=== YOUR ASSIGNMENT ===
The response should be an exact repetition of all the entries.

=== RECORDED INFORMATION ===

============================================================

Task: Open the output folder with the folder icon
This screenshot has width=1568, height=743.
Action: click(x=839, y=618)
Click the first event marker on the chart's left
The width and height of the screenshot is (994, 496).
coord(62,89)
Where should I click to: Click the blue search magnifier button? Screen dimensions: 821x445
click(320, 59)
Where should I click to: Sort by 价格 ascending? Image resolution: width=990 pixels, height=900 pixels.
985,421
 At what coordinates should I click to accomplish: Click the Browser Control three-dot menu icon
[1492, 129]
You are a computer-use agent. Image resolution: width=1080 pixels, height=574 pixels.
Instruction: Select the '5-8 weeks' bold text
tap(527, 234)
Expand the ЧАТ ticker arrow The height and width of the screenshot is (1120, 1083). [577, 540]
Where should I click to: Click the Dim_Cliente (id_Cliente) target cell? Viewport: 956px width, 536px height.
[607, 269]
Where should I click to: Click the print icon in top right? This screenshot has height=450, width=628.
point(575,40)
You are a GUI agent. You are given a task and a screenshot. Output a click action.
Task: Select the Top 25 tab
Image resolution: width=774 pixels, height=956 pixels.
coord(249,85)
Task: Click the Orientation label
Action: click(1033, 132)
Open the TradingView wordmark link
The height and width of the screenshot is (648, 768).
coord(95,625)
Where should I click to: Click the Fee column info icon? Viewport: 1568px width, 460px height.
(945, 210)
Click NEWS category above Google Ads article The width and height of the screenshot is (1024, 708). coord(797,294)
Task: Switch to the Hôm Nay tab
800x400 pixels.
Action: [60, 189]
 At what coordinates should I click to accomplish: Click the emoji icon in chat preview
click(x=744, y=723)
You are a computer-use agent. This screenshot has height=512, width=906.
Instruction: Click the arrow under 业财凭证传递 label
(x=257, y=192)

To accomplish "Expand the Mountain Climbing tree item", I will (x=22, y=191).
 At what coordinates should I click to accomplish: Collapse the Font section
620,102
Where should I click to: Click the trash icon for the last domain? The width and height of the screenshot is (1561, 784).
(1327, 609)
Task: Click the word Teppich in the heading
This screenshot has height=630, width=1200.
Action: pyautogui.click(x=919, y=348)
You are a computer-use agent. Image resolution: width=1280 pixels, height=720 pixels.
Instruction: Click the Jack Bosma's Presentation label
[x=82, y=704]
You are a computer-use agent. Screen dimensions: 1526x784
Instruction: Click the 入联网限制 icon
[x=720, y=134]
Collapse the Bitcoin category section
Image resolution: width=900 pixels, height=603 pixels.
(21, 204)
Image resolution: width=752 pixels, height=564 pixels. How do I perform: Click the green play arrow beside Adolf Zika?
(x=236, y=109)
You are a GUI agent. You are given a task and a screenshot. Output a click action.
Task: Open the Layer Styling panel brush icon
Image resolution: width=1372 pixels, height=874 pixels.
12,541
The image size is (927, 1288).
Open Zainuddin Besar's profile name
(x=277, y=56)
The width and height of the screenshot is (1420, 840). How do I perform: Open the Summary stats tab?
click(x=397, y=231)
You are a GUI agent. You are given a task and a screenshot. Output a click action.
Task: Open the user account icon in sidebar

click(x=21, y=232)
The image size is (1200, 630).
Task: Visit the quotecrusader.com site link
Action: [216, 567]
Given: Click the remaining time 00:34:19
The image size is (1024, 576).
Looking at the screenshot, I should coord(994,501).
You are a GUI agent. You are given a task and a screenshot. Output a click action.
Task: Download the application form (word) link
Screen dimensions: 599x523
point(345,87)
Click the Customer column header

============================================================

=== EXERCISE RESULT ===
Task: Open the output folder with the folder icon
This screenshot has width=1568, height=743.
Action: click(x=839, y=618)
Click the first event marker on the chart's left
The width and height of the screenshot is (994, 496).
coord(62,89)
Where should I click to: Click the blue search magnifier button? Screen dimensions: 821x445
click(320, 59)
Where should I click to: Sort by 价格 ascending? Image resolution: width=990 pixels, height=900 pixels.
985,421
 At what coordinates should I click to accomplish: Click the Browser Control three-dot menu icon
[1492, 129]
You are a computer-use agent. Image resolution: width=1080 pixels, height=574 pixels.
Instruction: Select the '5-8 weeks' bold text
tap(527, 234)
Expand the ЧАТ ticker arrow The height and width of the screenshot is (1120, 1083). [577, 540]
Where should I click to: Click the Dim_Cliente (id_Cliente) target cell? Viewport: 956px width, 536px height.
[607, 269]
Where should I click to: Click the print icon in top right? This screenshot has height=450, width=628.
point(575,40)
You are a GUI agent. You are given a task and a screenshot. Output a click action.
Task: Select the Top 25 tab
Image resolution: width=774 pixels, height=956 pixels.
coord(249,85)
Task: Click the Orientation label
Action: click(1033, 132)
Open the TradingView wordmark link
The height and width of the screenshot is (648, 768).
coord(95,625)
Where should I click to: Click the Fee column info icon? Viewport: 1568px width, 460px height.
(945, 210)
Click NEWS category above Google Ads article The width and height of the screenshot is (1024, 708). coord(797,294)
Task: Switch to the Hôm Nay tab
800x400 pixels.
Action: [60, 189]
 At what coordinates should I click to accomplish: Click the emoji icon in chat preview
click(x=744, y=723)
You are a computer-use agent. This screenshot has height=512, width=906.
Instruction: Click the arrow under 业财凭证传递 label
(x=257, y=192)

To accomplish "Expand the Mountain Climbing tree item", I will (x=22, y=191).
 At what coordinates should I click to accomplish: Collapse the Font section
620,102
Where should I click to: Click the trash icon for the last domain? The width and height of the screenshot is (1561, 784).
(1327, 609)
Task: Click the word Teppich in the heading
This screenshot has height=630, width=1200.
Action: pyautogui.click(x=919, y=348)
You are a computer-use agent. Image resolution: width=1280 pixels, height=720 pixels.
Instruction: Click the Jack Bosma's Presentation label
[x=82, y=704]
You are a computer-use agent. Screen dimensions: 1526x784
Instruction: Click the 入联网限制 icon
[x=720, y=134]
Collapse the Bitcoin category section
Image resolution: width=900 pixels, height=603 pixels.
(21, 204)
Image resolution: width=752 pixels, height=564 pixels. How do I perform: Click the green play arrow beside Adolf Zika?
(x=236, y=109)
You are a GUI agent. You are given a task and a screenshot. Output a click action.
Task: Open the Layer Styling panel brush icon
Image resolution: width=1372 pixels, height=874 pixels.
12,541
The image size is (927, 1288).
Open Zainuddin Besar's profile name
(x=277, y=56)
The width and height of the screenshot is (1420, 840). How do I perform: Open the Summary stats tab?
click(x=397, y=231)
You are a GUI agent. You are given a task and a screenshot. Output a click action.
Task: Open the user account icon in sidebar

click(x=21, y=232)
The image size is (1200, 630).
Task: Visit the quotecrusader.com site link
Action: [216, 567]
Given: Click the remaining time 00:34:19
The image size is (1024, 576).
Looking at the screenshot, I should coord(994,501).
You are a GUI agent. You are given a task and a screenshot. Output a click action.
Task: Download the application form (word) link
Screen dimensions: 599x523
point(345,87)
Click the Customer column header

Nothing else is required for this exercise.